··· DATA FOR PROCESSING ···
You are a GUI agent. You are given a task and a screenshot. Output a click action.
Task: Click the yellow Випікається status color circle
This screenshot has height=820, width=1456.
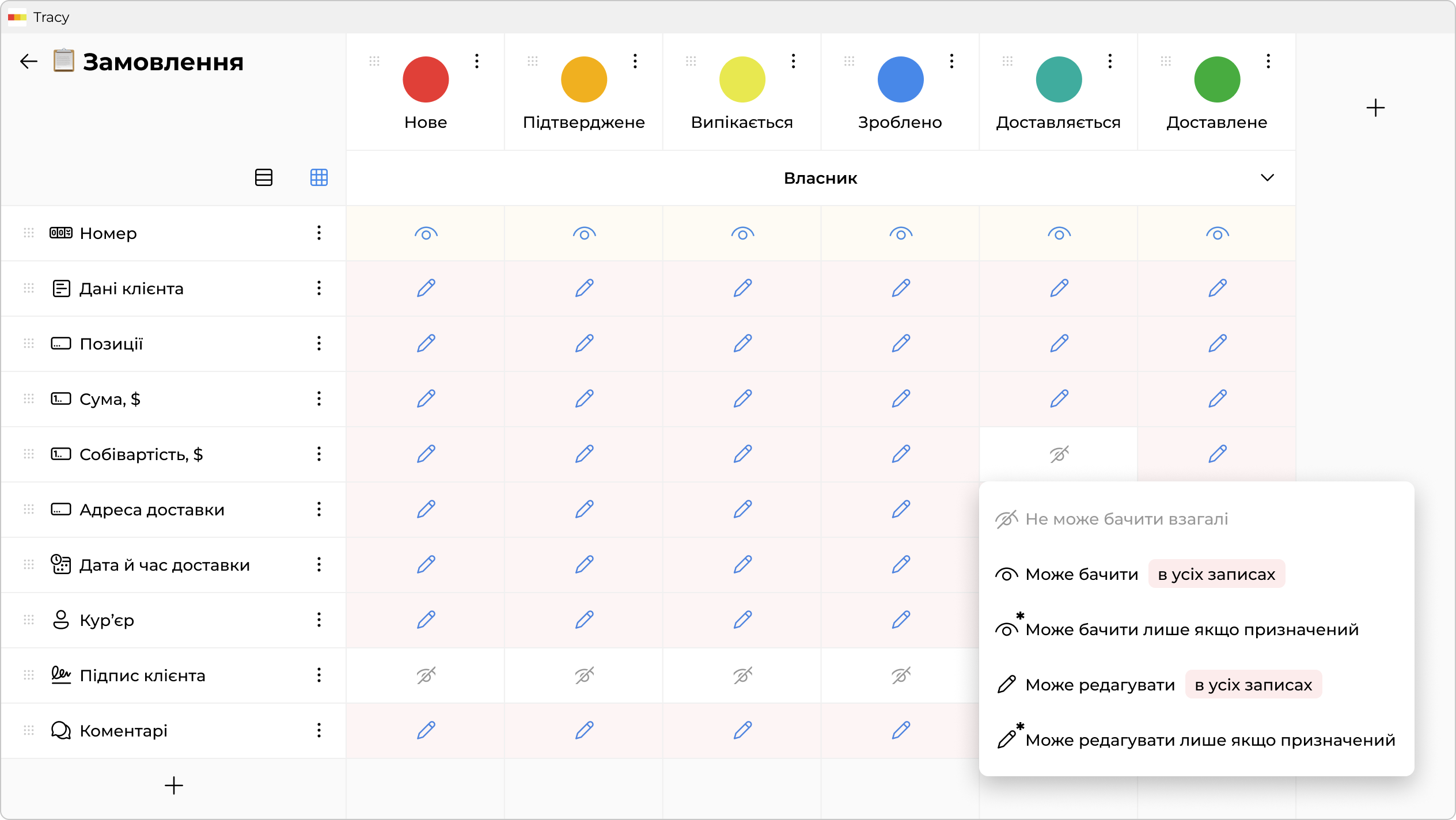point(742,79)
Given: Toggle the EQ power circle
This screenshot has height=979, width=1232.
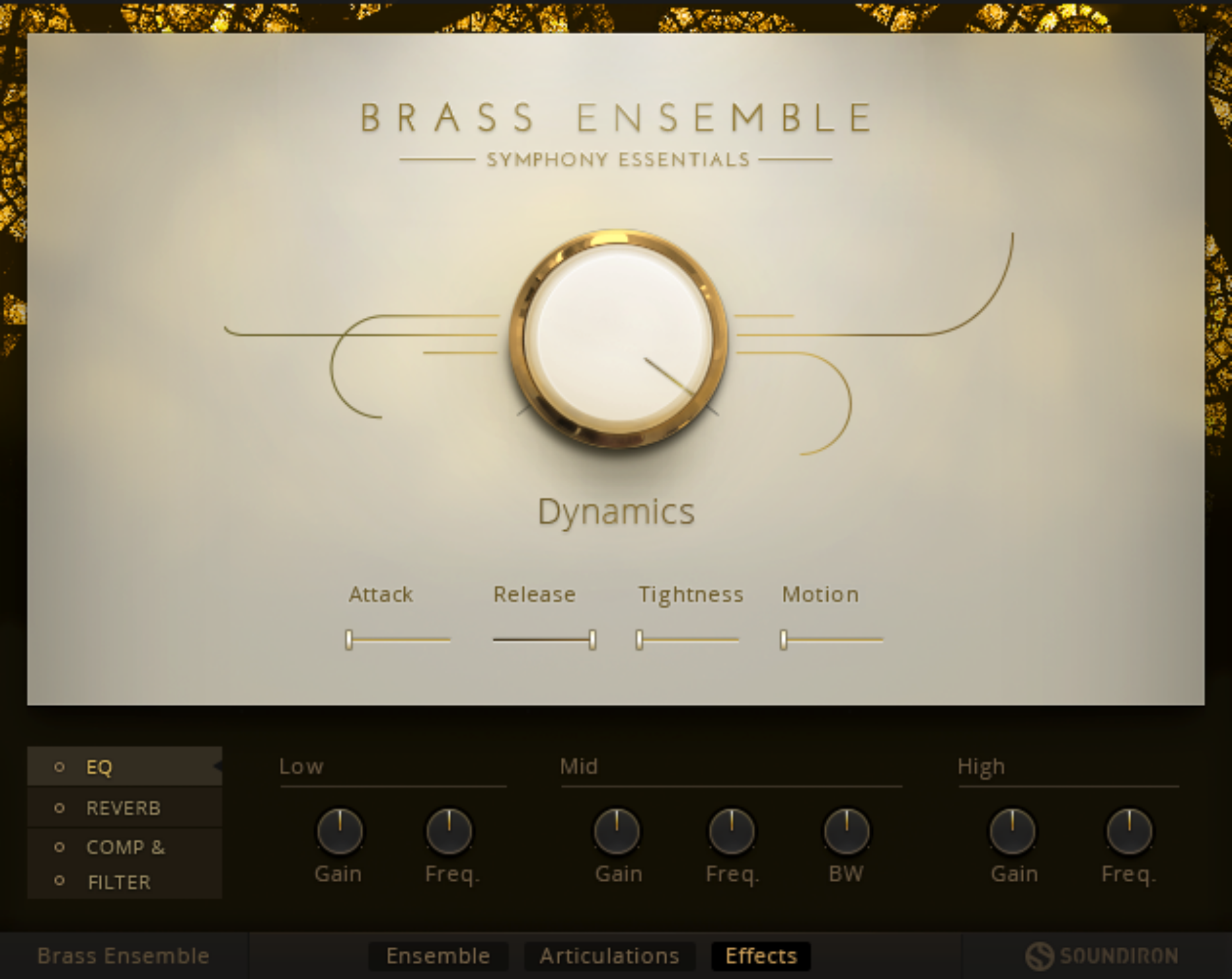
···
YOUR GOAL:
Going through the listing above, tally the lines that contain the word "circle" and state the total alone.

YOUR RESPONSE:
2